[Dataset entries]
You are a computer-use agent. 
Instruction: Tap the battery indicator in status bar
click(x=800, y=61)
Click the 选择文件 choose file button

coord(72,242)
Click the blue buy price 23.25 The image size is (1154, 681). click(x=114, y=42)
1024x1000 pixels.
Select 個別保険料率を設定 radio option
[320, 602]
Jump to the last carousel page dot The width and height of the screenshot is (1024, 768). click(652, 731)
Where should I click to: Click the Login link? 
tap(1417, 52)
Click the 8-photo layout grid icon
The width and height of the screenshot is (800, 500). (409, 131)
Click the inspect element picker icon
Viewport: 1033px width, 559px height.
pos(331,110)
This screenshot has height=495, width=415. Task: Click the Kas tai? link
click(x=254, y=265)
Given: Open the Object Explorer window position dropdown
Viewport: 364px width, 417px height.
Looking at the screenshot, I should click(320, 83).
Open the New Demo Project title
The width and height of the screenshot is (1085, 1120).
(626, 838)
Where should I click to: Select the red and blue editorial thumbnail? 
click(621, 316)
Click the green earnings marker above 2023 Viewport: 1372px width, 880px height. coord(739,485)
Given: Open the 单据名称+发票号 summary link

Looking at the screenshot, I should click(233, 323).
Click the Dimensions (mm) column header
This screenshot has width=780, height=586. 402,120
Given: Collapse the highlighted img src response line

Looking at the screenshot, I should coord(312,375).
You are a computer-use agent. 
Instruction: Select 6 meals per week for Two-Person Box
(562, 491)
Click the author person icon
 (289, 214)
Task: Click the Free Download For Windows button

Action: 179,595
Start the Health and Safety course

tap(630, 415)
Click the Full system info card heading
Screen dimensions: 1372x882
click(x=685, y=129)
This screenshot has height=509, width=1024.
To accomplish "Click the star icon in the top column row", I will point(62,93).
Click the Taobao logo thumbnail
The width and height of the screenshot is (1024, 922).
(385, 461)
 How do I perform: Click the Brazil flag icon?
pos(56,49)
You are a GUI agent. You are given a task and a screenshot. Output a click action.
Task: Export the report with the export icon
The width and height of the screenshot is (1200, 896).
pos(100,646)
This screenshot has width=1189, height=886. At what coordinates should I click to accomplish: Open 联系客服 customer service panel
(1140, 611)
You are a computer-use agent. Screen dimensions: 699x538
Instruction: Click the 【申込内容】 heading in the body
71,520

TASK INSTRUCTIONS: From the line containing "This screenshot has width=1189, height=886." through the last line of the entries above, print each line exactly as it stands.

WRITTEN SOLUTION:
This screenshot has width=1189, height=886. At what coordinates should I click to accomplish: Open 联系客服 customer service panel
(1140, 611)
You are a computer-use agent. Screen dimensions: 699x538
Instruction: Click the 【申込内容】 heading in the body
71,520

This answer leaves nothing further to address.